Cathedral of the Madeleine
Cathedral of the Madeleine

“All things in Salt lake City are centered in Temple Square including the street numbers. Two decades ago the church purchased a downtown block just outside the temple front doors closing it to traffic and cutting off a venue for free speech and personal expression (in 2009 a gay couple was arrested for trespassing after sharing a kiss on this Main Street block).”

In reality,  Brigham Young and other LDS leaders have welcomed other denominations to build their religions in Salt Lake City. By the time the transcontinental railroad was completed in Utah 1869 many other churches already had a foothold in Utah to serve non-Mormon mine and railroad workers. The Catholics, Presbyterians, Jews, Episcopalians, and Greek Orthodox all established themselves late in the 19th century and built large stately churches in Salt Lake City.

These architectural masterpieces make Salt Lake City a rich venue for tourists interested in more than just Temple Square. Three architecturally significant churches were completed in the early years of the twentieth century, just a short hike from the Temple.

Completed in 1871, St. Mark’s Episcopal Cathedral predates the Mormon Temple in Temple Square (1893) and is said to be the oldest, continuously used worship building in Utah. It is the third oldest Episcopal cathedral in the U.S. and is located at 231 East 300 South. In 1880, two schools were established by the Episcopal Church – St. Mark’s School for boys and Rowland Hall for girls. The current day Rowland Hall St. Mark’s School is a merger of the two schools educating K – 12 students.

The majestic First Presbyterian Church is at the corner of  C Street and South Temple.  It is constructed from red sandstone quarried at  Red Butte Canyon and  hauled to the site by wagons. The church was dedicated in 1906.  Presbyterian history in Utah can be traced back to 1871 when its faithful were relegated to a Salt Lake hall over a livery stable because “Brigham Young had closed to the ‘Gentiles’ (non-Mormons) every hall and public place in the city” according to the First Presbyterian website. The early Utah Presbyterians started the Salt Lake Collegiate Institute as a mission school in the basement of the original church site at Second East and Second South in 1875. The Collegiate Institute later became Westminster College and moved to its present location in 1902 and severed its ties with the church in 1974.

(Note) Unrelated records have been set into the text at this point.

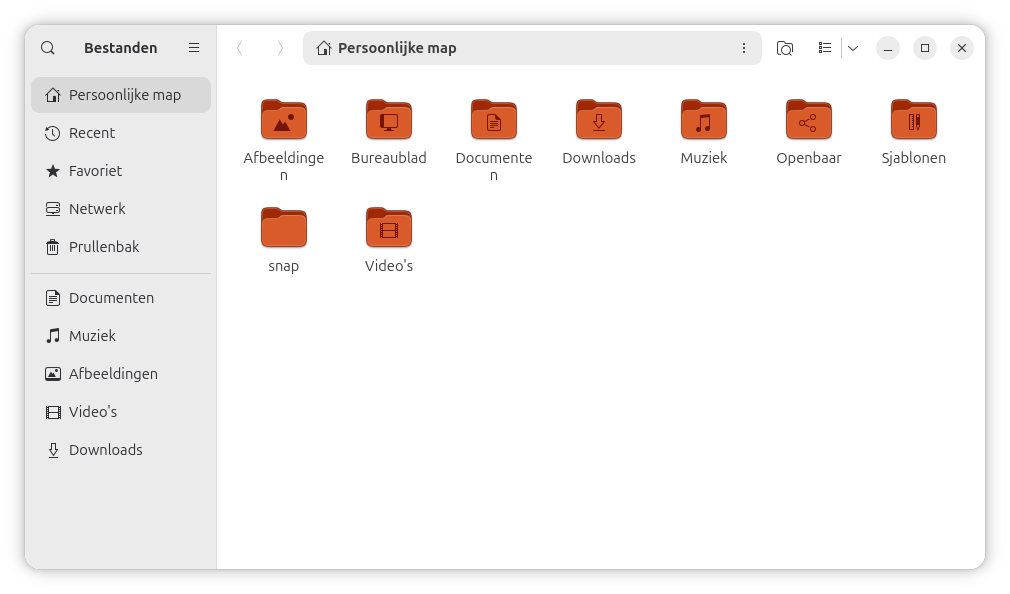Expand the view options dropdown arrow
The image size is (1010, 594).
(853, 48)
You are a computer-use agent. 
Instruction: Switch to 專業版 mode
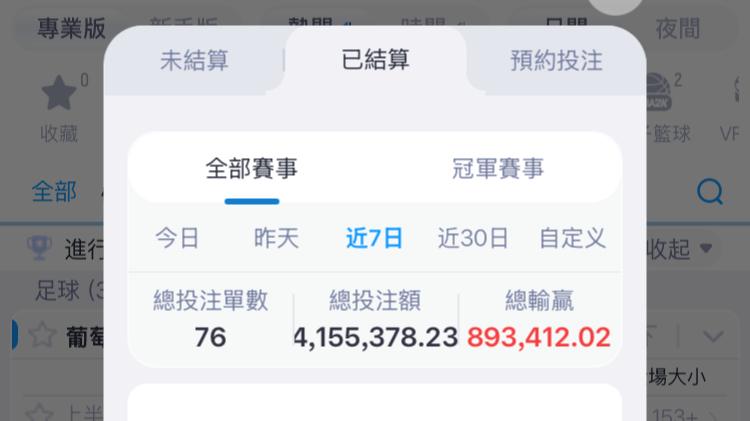[x=71, y=28]
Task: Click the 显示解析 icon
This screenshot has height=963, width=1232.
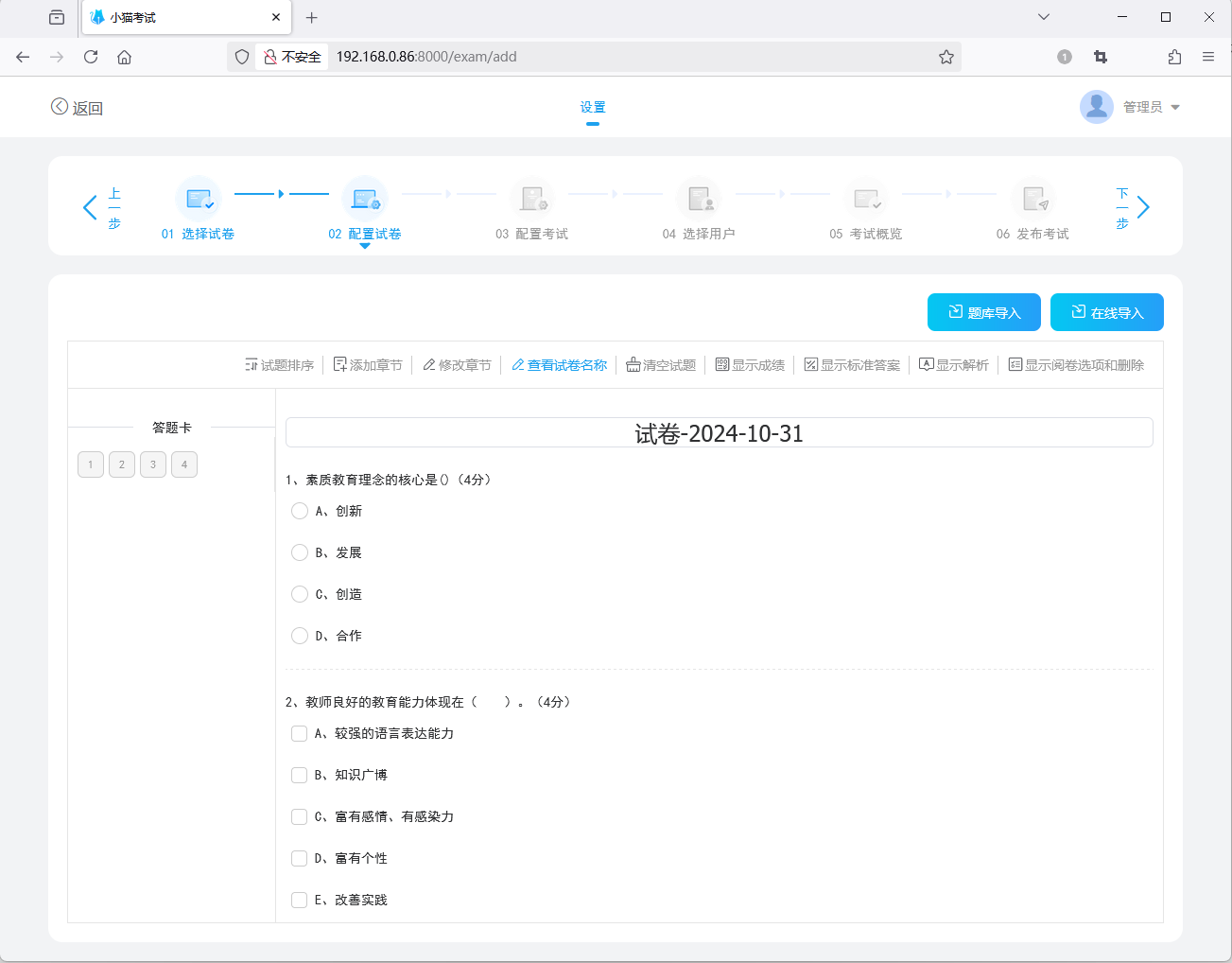Action: point(926,364)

The massive sandstone Catholic Cathedral of the Madeleine just one block west of First Presbyterian is the closest church to the Temple. It was completed in 1909 after almost ten years of construction. It is the only church under the patronage of St. Mary Magdalene in the U.S. Some historians say the St. Magdalene moniker, chosen by Utah’s first Catholic Bishop, Lawrence Scanlan, was selected because the feast of St. Mary Magdalene is July 22, just two days prior to the important Mormon annual celebration of Pioneer Days. The present day Madeleine name is the French version of Magdalene, and was changed by Bishop Joseph Glass, the second bishop of SLC, in 1916 after he visited the St. Madeleine burial site in France.

First Presbyterian Church
First Presbyterian Church

The Catholic presence in Utah predates the Mormon emigration with the exploration of the region by Franciscan missionaries in 1776. Regional geographical names such as the San Juans, Santa Clara, the Virgin River and Monte Cristo are remnants of the Spanish explorations.  When  federal troops established Camp Floyd near Salt Lake in 1859 to keep an eye on the unruly Brigham Young and his followers, a Catholic priest arrived soon afterwards. By the beginning of the Civil War, Camp Floyd was abandoned but theCatholic priest stayed. There is evidence that the LDS church and the Catholics began a long cordial association.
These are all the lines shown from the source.